The Xtables-addons compat layer does not support pskb relocation
(result of possible memory allocation in kernels before 2.6.24) and
we just assume it does not happen. Add a check to warn if relocation
did happen and packet loss is to be expected.
The old database format was in unknown byteorder -- if you run the
converter program yourself, you got a host order file, but if you
downloaded the preprocessed DB file (geoipdb.bin), you got a
little-endian file.
Use a new database format. Instead of having an index and a DB file,
do away with the index and let the filesystem do the indexing, using
one file per country. Also access the database files with a known
endianess type. The converter script now produces two distinct
variants (especially needed for IA-64).
All of this reduces the touched code by half.
For the header file, we need __u32 and so on because they are exported
to userspace and rather constitute a kernel header.
Use normal types instead of uintXX_t in the main code.
spin_lock_bh does not look safe (only disables preempt on current
CPU?). Change to spin_lock, that also avoids the management overhead
of spin_lock_bh. to spin_lock to avoid management overhead.
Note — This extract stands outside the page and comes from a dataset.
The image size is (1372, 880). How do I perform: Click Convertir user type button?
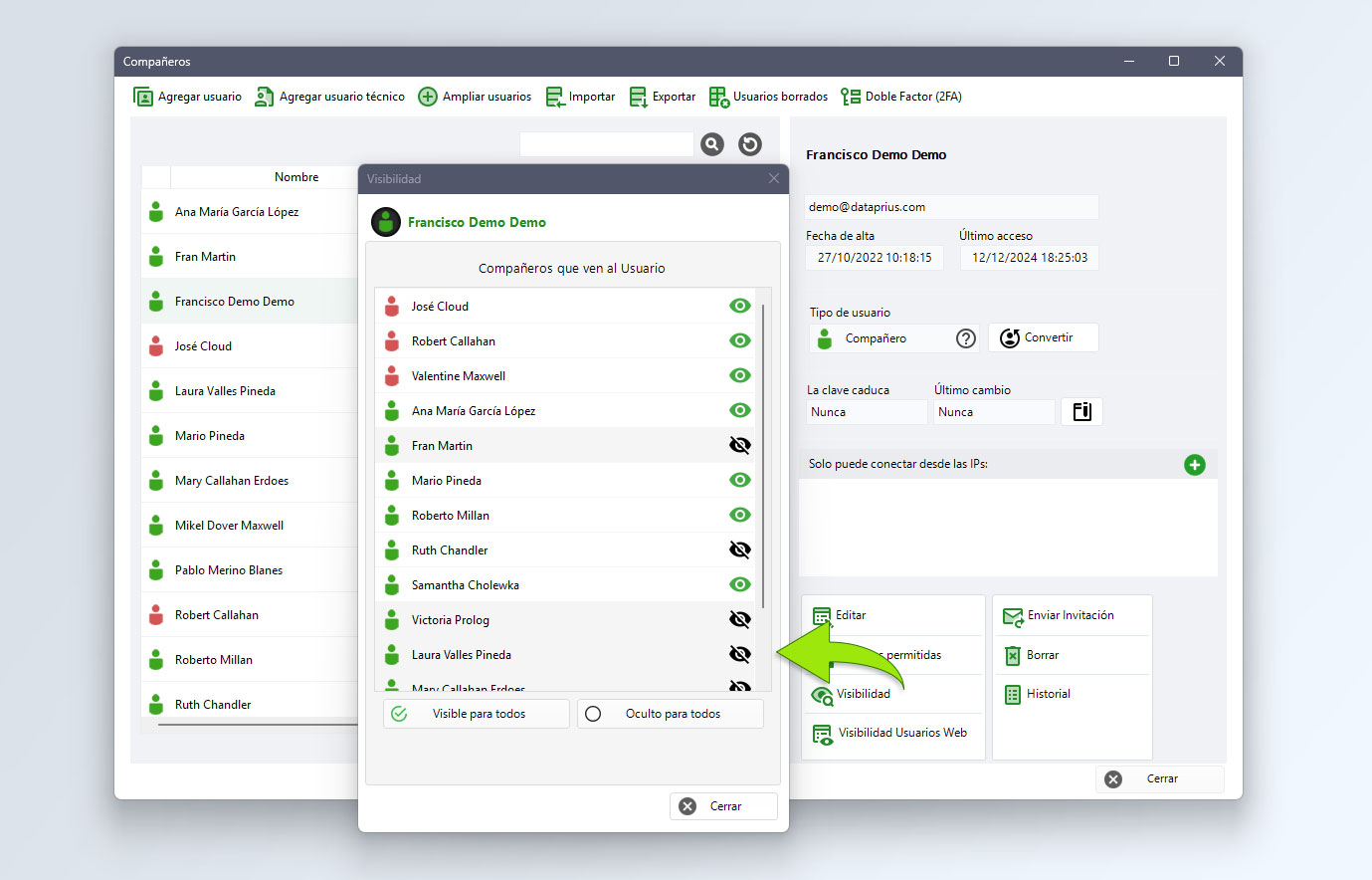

Use rcu in match and destroy function.
A 64-bit kernel will interpret the pointer with 64 bits width, while
a 32-bit userspace filled in only 32 of it, leaving the other 32
undefined. This must be avoided.
The subnet list may become really large (United States: ~15000
entries), which means a use of roughly 120 KB, and kmalloc may fail
to find a contiguous block in physical memory. Virtual contiguity is
enough, so use vmalloc/vfree.
vfree may not be called within a spin_lock_bh area, so release the
lock first, it is safe to do so.
Certain countries have lots (around 10000) of IP address ranges
(US,GB,DE,...). The current linear search is really bad:
No firewall:
3000 packets transmitted, 3000 received, 0% packet loss, time 1992ms
Testing against the countries with top 50 IP ranges:
3000 packets transmitted, 3000 received, 0% packet loss, time 8998ms
With binary search:
3000 packets transmitted, 3000 received, 0% packet loss, time 2358ms
find_node: The reference count needs to be increased while the lock
is held. Otherwise, the node may disappear right after the lock was
released and increase was attempted, leading to an oops.
remove_node: The reference count needs to be checked while the lock
is held. Otherwise, the node may be used in the match function or
returned from find_node while it has a zero refcount.
If xtables.h is to be found in a directory other than included in the
default preprocessor search path, compilation failed because the path
specified with --with-xtables= was not passed to gcc.